What you are asked to do: Would you write out, exactly as they stand, all lines from the one containing "Screen dimensions: 1614x844" through the end of the listing below, and only those?

------

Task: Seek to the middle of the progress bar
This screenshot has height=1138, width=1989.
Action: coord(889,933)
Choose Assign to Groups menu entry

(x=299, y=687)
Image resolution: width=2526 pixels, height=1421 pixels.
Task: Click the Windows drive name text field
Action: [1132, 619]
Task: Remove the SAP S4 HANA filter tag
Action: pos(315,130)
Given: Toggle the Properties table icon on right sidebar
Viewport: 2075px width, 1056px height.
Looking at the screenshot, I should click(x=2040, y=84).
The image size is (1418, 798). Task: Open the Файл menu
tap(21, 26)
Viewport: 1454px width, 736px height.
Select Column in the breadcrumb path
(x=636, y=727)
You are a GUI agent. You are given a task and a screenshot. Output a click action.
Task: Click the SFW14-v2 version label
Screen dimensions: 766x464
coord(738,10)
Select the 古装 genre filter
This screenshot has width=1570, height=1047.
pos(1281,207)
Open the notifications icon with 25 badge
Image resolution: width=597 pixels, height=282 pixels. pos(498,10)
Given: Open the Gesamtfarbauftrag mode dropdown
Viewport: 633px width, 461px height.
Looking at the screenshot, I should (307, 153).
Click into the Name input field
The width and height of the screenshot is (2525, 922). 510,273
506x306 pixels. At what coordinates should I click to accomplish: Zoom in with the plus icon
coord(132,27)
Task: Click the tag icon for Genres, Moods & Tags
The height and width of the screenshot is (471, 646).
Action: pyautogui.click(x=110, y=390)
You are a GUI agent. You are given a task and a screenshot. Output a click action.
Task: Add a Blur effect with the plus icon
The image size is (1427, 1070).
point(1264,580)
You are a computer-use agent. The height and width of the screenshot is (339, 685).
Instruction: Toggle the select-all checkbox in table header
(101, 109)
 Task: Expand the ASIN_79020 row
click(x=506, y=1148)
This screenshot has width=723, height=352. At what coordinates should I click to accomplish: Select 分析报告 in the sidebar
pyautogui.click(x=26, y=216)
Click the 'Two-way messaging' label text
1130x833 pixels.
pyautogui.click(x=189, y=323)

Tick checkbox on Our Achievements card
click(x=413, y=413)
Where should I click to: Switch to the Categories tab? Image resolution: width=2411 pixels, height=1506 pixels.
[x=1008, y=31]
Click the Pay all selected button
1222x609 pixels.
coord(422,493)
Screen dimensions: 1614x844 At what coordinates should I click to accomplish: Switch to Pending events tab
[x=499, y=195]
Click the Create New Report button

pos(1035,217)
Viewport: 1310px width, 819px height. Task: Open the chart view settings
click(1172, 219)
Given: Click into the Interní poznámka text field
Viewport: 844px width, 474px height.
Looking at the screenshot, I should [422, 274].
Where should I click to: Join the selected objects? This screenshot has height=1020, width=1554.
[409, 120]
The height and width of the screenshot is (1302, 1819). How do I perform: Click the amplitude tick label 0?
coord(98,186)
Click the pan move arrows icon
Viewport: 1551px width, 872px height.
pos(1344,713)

------

Result:
Screen dimensions: 1614x844 At what coordinates should I click to accomplish: Switch to Pending events tab
[x=499, y=195]
Click the Create New Report button

pos(1035,217)
Viewport: 1310px width, 819px height. Task: Open the chart view settings
click(1172, 219)
Given: Click into the Interní poznámka text field
Viewport: 844px width, 474px height.
Looking at the screenshot, I should [422, 274].
Where should I click to: Join the selected objects? This screenshot has height=1020, width=1554.
[409, 120]
The height and width of the screenshot is (1302, 1819). How do I perform: Click the amplitude tick label 0?
coord(98,186)
Click the pan move arrows icon
Viewport: 1551px width, 872px height.
pos(1344,713)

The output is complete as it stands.